私が一番近かったのに…
「先輩、幸奈はエロい女じゃないですよ」

息を切らしながら、愁が駆けつけてくれた。
私の肩に手を置く先輩の手を振り払い、私の腕を引っ張った。

「行くぞ。店長が今来てるから、報告する」

先輩を置き去りにし、二人で飛び出した。
バックヤード兼、休憩室に店長がいたため、そこで軽く事の説明をした。

「…ということがありました。そろそろ彼をクビにするべきかと」

今まで全てのことを知らないでいた店長は、驚いた顔をしていた。
それもそうだ。

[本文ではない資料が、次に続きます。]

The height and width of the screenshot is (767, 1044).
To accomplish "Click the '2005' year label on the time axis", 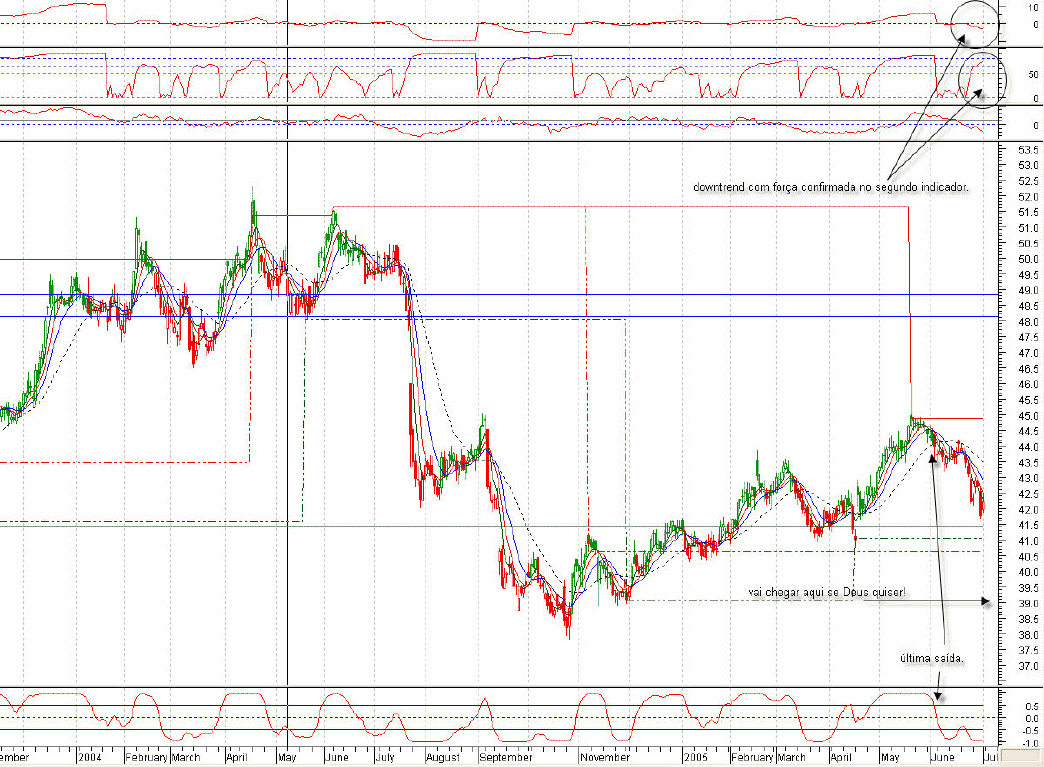I will (697, 758).
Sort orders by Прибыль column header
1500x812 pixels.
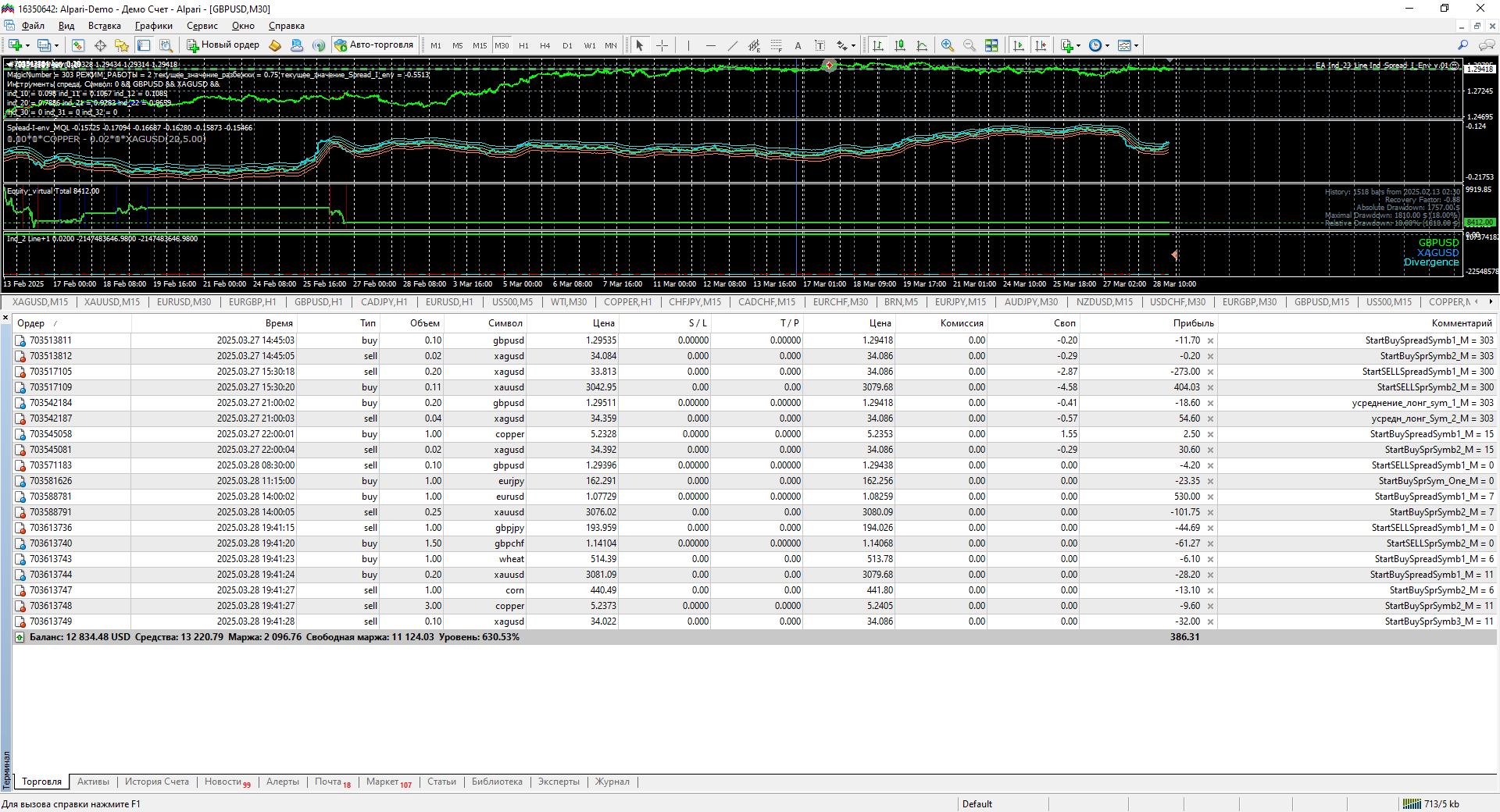pos(1193,323)
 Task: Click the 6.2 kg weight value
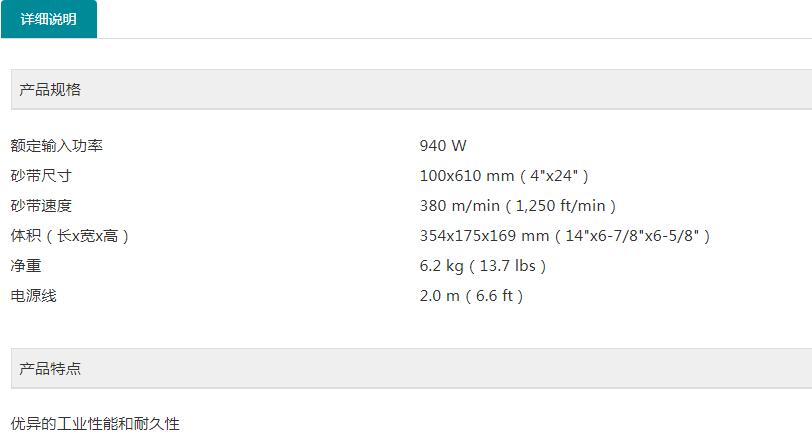440,266
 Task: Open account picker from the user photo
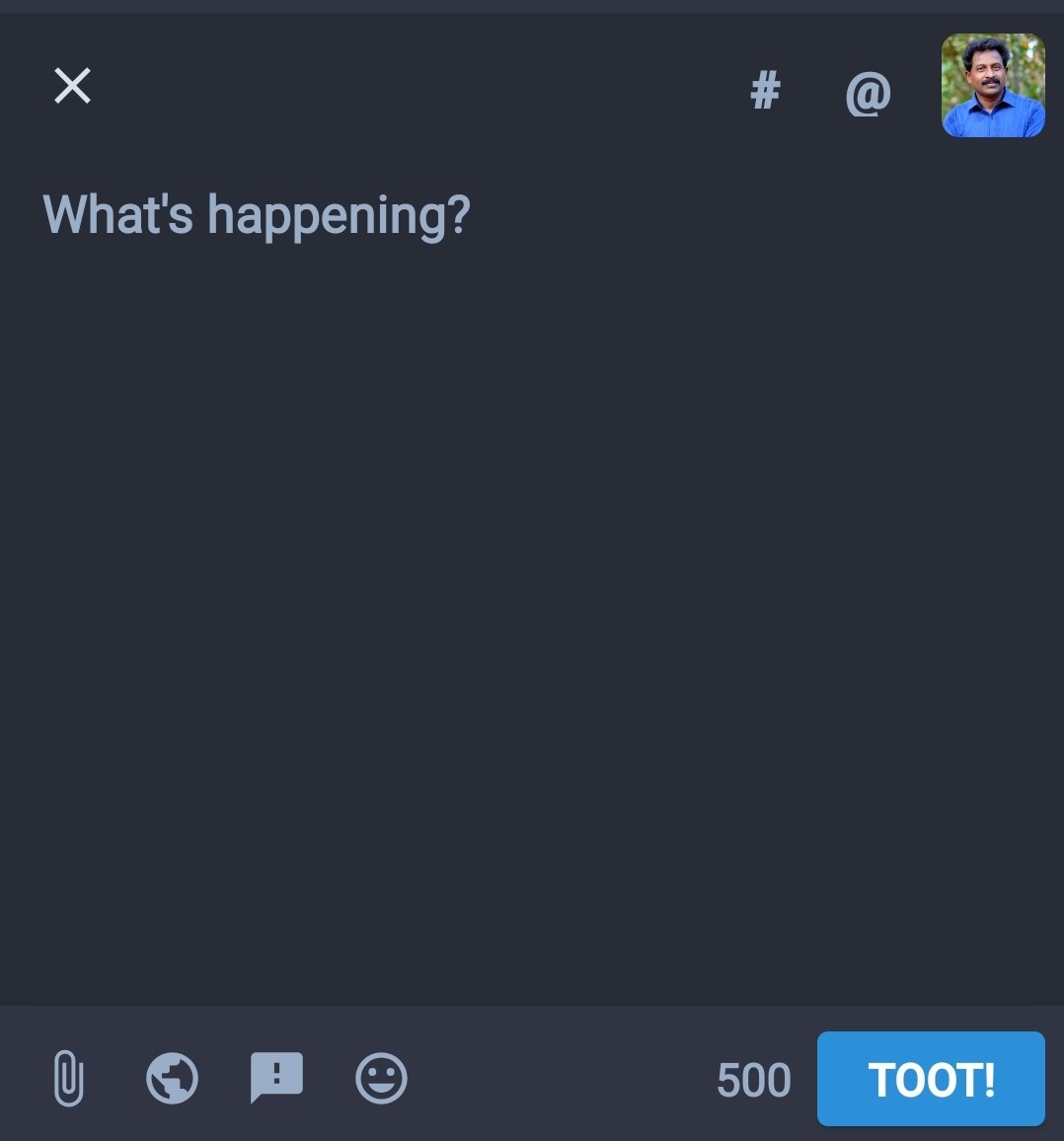tap(993, 85)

表向きは真面目で通っているのだから、驚かずにはいられないであろう。

「…そうだったのか。今まで辞めていった人達全員が、一身上の都合って言ってたから、バイト自体が楽しくなくなっちゃったのかな?と思いきや、彼との関係のことで悩んでいたのか」

気を落としていた。それもそうだ。自分がもし、もっと早く気づいていたら、辞めなくてもいい人達が、辞めずに済んだのかもしれないのだから。

「大平さん、岩城くん、教えてくれてありがとう。この後、彼とちゃんと話し合ってみるよ。辞めてもらえるように」

困った時には、すぐに動いてくれる店長のことを、とても頼もしい人だなと思った。
初バイトがここでよかった。こんなに良い上司は他にいないかもしれないと、恵まれた環境に胸が熱くなった。

「よかった。あの先輩がついに、いなくなるかもしれなくて…」

どうやら愁の中では、ずっと気がかりだったようだ。
愁はどうしてそこまで、先輩を毛嫌いするのだろうか。昔、先輩と何かあったのだろうか。